[Start of Attachment]

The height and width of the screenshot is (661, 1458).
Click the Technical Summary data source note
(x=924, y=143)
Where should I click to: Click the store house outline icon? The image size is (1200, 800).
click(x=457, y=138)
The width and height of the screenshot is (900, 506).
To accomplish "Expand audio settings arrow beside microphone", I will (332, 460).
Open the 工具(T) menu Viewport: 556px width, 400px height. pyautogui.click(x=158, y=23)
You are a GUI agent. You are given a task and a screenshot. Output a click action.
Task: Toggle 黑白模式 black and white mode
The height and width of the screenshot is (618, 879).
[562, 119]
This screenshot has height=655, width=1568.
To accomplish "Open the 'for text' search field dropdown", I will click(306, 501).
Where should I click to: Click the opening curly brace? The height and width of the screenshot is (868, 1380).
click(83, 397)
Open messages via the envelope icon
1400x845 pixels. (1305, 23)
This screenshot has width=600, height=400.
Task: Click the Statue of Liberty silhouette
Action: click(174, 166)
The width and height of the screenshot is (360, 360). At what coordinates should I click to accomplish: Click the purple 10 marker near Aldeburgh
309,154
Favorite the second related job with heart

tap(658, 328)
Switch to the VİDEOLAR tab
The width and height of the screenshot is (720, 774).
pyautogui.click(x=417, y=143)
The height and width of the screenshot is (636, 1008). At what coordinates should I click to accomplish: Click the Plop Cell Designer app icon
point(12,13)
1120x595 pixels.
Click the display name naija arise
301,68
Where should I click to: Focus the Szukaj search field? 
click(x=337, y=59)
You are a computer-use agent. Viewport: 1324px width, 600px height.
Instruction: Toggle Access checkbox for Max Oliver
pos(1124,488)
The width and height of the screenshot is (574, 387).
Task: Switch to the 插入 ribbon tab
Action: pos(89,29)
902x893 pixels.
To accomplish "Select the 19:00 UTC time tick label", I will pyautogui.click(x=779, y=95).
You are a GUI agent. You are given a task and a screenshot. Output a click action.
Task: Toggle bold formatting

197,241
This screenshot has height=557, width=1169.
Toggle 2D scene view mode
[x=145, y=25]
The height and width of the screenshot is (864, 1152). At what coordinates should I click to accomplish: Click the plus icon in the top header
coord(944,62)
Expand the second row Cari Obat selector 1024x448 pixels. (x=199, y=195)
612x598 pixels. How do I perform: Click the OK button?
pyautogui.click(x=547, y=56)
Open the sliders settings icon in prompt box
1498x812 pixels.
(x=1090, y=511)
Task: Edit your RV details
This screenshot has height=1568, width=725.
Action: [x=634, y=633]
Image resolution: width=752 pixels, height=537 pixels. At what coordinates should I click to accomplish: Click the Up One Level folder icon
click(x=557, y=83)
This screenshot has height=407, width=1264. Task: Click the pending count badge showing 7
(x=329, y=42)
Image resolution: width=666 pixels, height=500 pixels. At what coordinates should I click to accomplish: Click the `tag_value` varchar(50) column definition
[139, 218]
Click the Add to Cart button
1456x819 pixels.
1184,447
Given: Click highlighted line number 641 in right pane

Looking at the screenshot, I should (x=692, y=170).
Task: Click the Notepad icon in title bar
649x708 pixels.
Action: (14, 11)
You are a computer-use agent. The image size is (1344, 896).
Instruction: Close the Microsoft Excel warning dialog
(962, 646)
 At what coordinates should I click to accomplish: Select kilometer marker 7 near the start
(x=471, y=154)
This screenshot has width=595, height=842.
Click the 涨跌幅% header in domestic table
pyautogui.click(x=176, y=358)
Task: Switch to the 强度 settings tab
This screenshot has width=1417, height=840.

[End of Attachment]

◆ **THE PROBLEM**
Mind each word and retype the entire listing above.

◆ **YOUR SOLUTION**
The height and width of the screenshot is (661, 1458).
Click the Technical Summary data source note
(x=924, y=143)
Where should I click to: Click the store house outline icon? The image size is (1200, 800).
click(x=457, y=138)
The width and height of the screenshot is (900, 506).
To accomplish "Expand audio settings arrow beside microphone", I will (332, 460).
Open the 工具(T) menu Viewport: 556px width, 400px height. pyautogui.click(x=158, y=23)
You are a GUI agent. You are given a task and a screenshot. Output a click action.
Task: Toggle 黑白模式 black and white mode
The height and width of the screenshot is (618, 879).
[562, 119]
This screenshot has height=655, width=1568.
To accomplish "Open the 'for text' search field dropdown", I will click(306, 501).
Where should I click to: Click the opening curly brace? The height and width of the screenshot is (868, 1380).
click(83, 397)
Open messages via the envelope icon
1400x845 pixels. (1305, 23)
This screenshot has width=600, height=400.
Task: Click the Statue of Liberty silhouette
Action: click(174, 166)
The width and height of the screenshot is (360, 360). At what coordinates should I click to accomplish: Click the purple 10 marker near Aldeburgh
309,154
Favorite the second related job with heart

tap(658, 328)
Switch to the VİDEOLAR tab
The width and height of the screenshot is (720, 774).
pyautogui.click(x=417, y=143)
The height and width of the screenshot is (636, 1008). At what coordinates should I click to accomplish: Click the Plop Cell Designer app icon
point(12,13)
1120x595 pixels.
Click the display name naija arise
301,68
Where should I click to: Focus the Szukaj search field? 
click(x=337, y=59)
You are a computer-use agent. Viewport: 1324px width, 600px height.
Instruction: Toggle Access checkbox for Max Oliver
pos(1124,488)
The width and height of the screenshot is (574, 387).
Task: Switch to the 插入 ribbon tab
Action: pos(89,29)
902x893 pixels.
To accomplish "Select the 19:00 UTC time tick label", I will pyautogui.click(x=779, y=95).
You are a GUI agent. You are given a task and a screenshot. Output a click action.
Task: Toggle bold formatting

197,241
This screenshot has height=557, width=1169.
Toggle 2D scene view mode
[x=145, y=25]
The height and width of the screenshot is (864, 1152). At what coordinates should I click to accomplish: Click the plus icon in the top header
coord(944,62)
Expand the second row Cari Obat selector 1024x448 pixels. (x=199, y=195)
612x598 pixels. How do I perform: Click the OK button?
pyautogui.click(x=547, y=56)
Open the sliders settings icon in prompt box
1498x812 pixels.
(x=1090, y=511)
Task: Edit your RV details
This screenshot has height=1568, width=725.
Action: [x=634, y=633]
Image resolution: width=752 pixels, height=537 pixels. At what coordinates should I click to accomplish: Click the Up One Level folder icon
click(x=557, y=83)
This screenshot has height=407, width=1264. Task: Click the pending count badge showing 7
(x=329, y=42)
Image resolution: width=666 pixels, height=500 pixels. At what coordinates should I click to accomplish: Click the `tag_value` varchar(50) column definition
[139, 218]
Click the Add to Cart button
1456x819 pixels.
1184,447
Given: Click highlighted line number 641 in right pane

Looking at the screenshot, I should (x=692, y=170).
Task: Click the Notepad icon in title bar
649x708 pixels.
Action: (14, 11)
You are a computer-use agent. The image size is (1344, 896).
Instruction: Close the Microsoft Excel warning dialog
(962, 646)
 At what coordinates should I click to accomplish: Select kilometer marker 7 near the start
(x=471, y=154)
This screenshot has width=595, height=842.
Click the 涨跌幅% header in domestic table
pyautogui.click(x=176, y=358)
Task: Switch to the 强度 settings tab
This screenshot has width=1417, height=840.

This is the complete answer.